Law of Torts is known to be “An instrument to make people adhere to conduct of reasonable behavior and respect the rights and interests of one another.”
This it does by protecting interests and by providing for situations when a person whose protected interest is violated can recover compensation for the loss suffered by him from the person who has violated the same also known as ‘Injuria Sine Damno’ in Latin, which means ‘injury suffered without an actual loss’.
The case we are discussing is related to ‘An act which caused damage but no legal right is infringed or compromised’ also known as ‘Damnum Sine Injuria’ in Latin, which means ‘damage suffered without legal injury’.The plaintiff had suffered considerable damages but bona fide competition can afford no ground of action.
Similarly, in the case of Chasemore v/s Richards 1859, Plaintiff was running a mill on his own land, and for this purpose, he was using the water of the stream for a long time. The Deft dug well in his own land and thereby cut off the underground water supply of stream. Through percolation, the water gathered in the well of deft.
The quantity of water of the stream was reduced and the mill was closed for non-availability of water. The plaintiff sued deft for the damage caused.
It was held in accordance with Damnum Sine Injuria that Deft was not liable.

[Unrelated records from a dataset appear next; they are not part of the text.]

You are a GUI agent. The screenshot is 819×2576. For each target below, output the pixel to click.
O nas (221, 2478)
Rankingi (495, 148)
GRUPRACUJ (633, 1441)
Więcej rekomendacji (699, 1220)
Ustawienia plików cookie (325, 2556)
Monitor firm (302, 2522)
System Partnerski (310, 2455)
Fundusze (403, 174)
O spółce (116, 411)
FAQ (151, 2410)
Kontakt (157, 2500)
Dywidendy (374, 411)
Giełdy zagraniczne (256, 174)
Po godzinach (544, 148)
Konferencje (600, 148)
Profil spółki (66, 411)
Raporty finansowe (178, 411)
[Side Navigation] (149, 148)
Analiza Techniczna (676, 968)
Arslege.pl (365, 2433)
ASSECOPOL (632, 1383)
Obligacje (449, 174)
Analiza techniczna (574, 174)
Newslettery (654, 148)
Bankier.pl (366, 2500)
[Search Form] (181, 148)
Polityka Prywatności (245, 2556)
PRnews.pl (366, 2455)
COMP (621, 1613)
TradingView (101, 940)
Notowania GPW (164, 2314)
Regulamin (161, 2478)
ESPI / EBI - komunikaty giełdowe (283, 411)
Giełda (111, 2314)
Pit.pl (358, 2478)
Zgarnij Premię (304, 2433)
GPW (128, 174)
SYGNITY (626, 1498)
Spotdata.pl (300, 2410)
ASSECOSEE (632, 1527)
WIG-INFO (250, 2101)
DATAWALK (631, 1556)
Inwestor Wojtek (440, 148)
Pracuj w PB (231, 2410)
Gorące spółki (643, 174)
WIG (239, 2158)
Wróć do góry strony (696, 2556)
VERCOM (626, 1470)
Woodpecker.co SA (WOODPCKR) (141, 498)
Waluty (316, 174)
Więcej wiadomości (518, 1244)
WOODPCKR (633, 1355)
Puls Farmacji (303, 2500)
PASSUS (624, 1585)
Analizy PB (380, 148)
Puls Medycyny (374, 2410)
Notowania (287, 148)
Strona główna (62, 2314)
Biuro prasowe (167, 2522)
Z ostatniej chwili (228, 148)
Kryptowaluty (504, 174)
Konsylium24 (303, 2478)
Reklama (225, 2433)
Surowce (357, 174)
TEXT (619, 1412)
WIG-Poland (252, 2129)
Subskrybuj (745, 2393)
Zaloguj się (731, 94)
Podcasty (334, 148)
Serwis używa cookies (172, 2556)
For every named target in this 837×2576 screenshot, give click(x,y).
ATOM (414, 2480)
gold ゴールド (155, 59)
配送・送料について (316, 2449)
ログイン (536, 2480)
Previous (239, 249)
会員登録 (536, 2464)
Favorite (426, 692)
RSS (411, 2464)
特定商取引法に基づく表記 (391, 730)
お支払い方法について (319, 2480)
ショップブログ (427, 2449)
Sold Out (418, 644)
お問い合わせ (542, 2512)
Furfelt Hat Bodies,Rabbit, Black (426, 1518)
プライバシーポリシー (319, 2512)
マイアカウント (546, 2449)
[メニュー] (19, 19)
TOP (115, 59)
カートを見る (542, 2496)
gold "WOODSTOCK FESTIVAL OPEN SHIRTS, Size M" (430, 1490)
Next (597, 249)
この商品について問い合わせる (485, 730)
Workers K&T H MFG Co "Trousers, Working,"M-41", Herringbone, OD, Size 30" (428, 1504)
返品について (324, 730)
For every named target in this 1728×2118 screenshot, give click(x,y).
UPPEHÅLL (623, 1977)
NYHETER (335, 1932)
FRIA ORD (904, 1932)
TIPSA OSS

In India Law of Torts has been given constitutional value as it is applied in deciding many cases for example-
In the case of Vishnu Dutt Sharma v. Board of High School and Intermediate Examination AIR 1981, the plaintiff was a student who was wrongfully detained by the principal, on the basis of misconstruction of the relevant regulations, on the account of the shortage of attendance. The plaintiff filed a suit and argued that he was entitled to damages as he had suffered a loss of one year.
The court held that the plaintiff cannot claim the compensation as a misconstruction of regulations does not amount to Tort.
According to me, in the case of Gloucester Grammar School, the decision of not holding the defendant liable who had set up a rival school opposite to that of the appellant was correct. As students in the appellant’s school liked the defendant’s teaching style and it was their choice to choose the institution they would like to study in.
And the appellant could not restrain the defendant to run a school because it is his right to run a lawful business with his consent.